The rhizosphere microarthropod fauna of a woody, deep-rooted legume, Prosopis glandulosa, was sampled at four sites in the northern Chihuahuan Desert and compared with the rhizosphere microarthropod fauna of a co-dominant shrub, Larrea tridentata. Prostigmatid mites (Speleorchestes sp.,Neognathus sp., Rhagidia sp., Tydaeolus sp., Steneotarsonemus sp., Tarsonemus sp., Nanorchestes sp., Gordialycus sp.), the cryptostigmatid mites (Bankisonoma ovata and Passalozetes neomexicanus), the mesostigmatid (Protogamasellus mica), and the collembolan (Brachystomella arida) characterized the fauna at depths greater than 1 m.
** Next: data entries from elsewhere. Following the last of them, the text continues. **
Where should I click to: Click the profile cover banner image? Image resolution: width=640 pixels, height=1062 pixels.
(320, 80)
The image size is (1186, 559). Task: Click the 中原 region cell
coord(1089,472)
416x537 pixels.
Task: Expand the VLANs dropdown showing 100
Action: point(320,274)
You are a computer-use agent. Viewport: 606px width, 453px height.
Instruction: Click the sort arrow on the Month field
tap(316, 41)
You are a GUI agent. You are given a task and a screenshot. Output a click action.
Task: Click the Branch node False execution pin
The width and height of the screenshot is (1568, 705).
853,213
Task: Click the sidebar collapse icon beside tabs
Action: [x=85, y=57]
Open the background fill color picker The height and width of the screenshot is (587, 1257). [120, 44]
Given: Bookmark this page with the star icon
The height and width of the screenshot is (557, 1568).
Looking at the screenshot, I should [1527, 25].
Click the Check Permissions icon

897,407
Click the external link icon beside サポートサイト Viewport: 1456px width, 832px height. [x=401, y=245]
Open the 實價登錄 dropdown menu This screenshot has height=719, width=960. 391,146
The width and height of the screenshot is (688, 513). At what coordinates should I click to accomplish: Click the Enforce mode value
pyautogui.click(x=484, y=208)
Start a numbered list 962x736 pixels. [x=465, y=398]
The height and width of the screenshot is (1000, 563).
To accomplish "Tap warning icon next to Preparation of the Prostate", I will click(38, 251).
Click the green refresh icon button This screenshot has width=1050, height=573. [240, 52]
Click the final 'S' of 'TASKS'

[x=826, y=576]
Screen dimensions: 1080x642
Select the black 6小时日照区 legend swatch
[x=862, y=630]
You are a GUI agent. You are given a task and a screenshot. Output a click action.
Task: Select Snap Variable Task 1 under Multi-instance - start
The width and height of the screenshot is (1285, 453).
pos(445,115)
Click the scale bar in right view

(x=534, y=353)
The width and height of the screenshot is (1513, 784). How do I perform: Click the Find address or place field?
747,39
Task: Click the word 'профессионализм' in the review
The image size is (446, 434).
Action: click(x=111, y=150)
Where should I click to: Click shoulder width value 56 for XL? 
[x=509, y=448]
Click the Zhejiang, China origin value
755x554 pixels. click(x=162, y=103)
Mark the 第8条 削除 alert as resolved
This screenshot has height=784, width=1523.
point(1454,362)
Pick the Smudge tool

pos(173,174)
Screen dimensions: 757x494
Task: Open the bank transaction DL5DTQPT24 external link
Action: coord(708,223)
Microarthropods were recovered from soils at a depth of 13 m at the edge of a dry lake and at depths of 7 m in a dry wash which were pre-European man P. glandulosa habitats. In habitats where P. glandulosa is a recent invader, root depth and microarthropods were less than 3 m. In most habitats, population densites of microarthropods at depths 0.5 m were more than 100 times those at depths ≫ 0.5 m. Population densities of microarthropods associated with P. glandulosa growing at the edge of a dry wash were not significantly smaller at 0.5−1.0 m depth than at 0−0.5 m. The deep-rhizosphere microarthropod fauna is a reduced subset of the fauna of surficial soils, suggesting that this fauna plays a role in decomposition and mineralization processes functionally similar to that of microarthropods in surficial soils.